CBS Inc. Chairman Thomas H. Wyman yesterday denied rumors that management is considering a leveraged buyout of the company that would transfer ownership of the network to a private group.

Wyman's statement was part of CBS's effort to discredit reports that the company is about to change ownership. Those rumors have increased this week, along with the price and daily trading volume of CBS shares. CBS stock, which a week ago was 88 3/8, closed yesterday at 105 5/8, down 5/8, with more than 1.1 million shares changing hands.

Speculation about CBS has mounted since Capital Cities Communications Inc. announced Monday that it had agreed to acquire American Broadcasting Cos.
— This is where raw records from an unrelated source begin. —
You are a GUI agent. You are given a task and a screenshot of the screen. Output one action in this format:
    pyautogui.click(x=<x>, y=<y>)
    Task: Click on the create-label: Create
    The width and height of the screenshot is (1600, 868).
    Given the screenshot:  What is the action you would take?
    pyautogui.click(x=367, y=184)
Inc. for about $3.5 billion in a friendly takeover that would transfer ownership of a TV network for the first time. Some analysts believe ABC agreed to be taken over by Capital Cities to avoid becoming the target of a hostile takeover bid.

On Tuesday, The Washington Post reported that broadcasting magnate Ted Turner told lawyers for CBS on Monday that he has held discusssions with Sen. Jesse Helms (R-N.C.) and the conservative Fairness in Media group about launching a joint bid for control of CBS.

"I have not aligned myself with him Helms ," Turner said Wednesday, in a speech at the University of Pennsylvania. "I talked with him. Just because you talk with somebody. . . . I've talked with Norman Lear, I've talked with Fidel Castro, but I like Jesse Helms and I like Fidel Castro."

Turner told The Washington Post yesterday, "I had a conversation with him Helms . That is all I did." Interviewed prior to a conference on East-West trade at Duke University, Turner said, "I have tremendous respect for Sen. Helms and his position, but I also have tremendous respect for people on the other side of the aisle."

Turner has told Helms and Fairness in Media that he would agree to join them in their bid to gain control of CBS only if they would agree to his terms, sources said yesterday. Those terms reportedly included allowing Turner to run the CBS network if the bid were successful and allowing him to manage the CBS network in the same way he manages his other news operations -- Cable News Network and WTBS, the Atlanta superstation.

"I suggested that I had the qualifications to run a network and that was my interest in meeting him Helms ," Turner told CBS lawyers in a deposition on Monday. "I set down a short list of things that would have to be met before we would have any association."

Sources said yesterday that neither Helms nor FIM had further contact with Turner about a joint effort after he listed his conditions.

Last week, CBS Chairman Thomas H. Wyman said there was no "financial substance" to reports that Turner might launch a bid for CBS. Wyman has said CBS would oppose vigorously any effort to gain control of the network. "We are deeply committed to the bright future we see for CBS as an independent company, and we fully expect to realize our ambitious objectives on this basis," Wyman said yesterday.

On Monday, Turner discussed his relationship with Helms and FIM in depositions taken in connection with a CBS suit against the conservative group. FIM, which is supported by Helms, has said it will try to gain control of CBS to end what it calls the network's "liberal bias."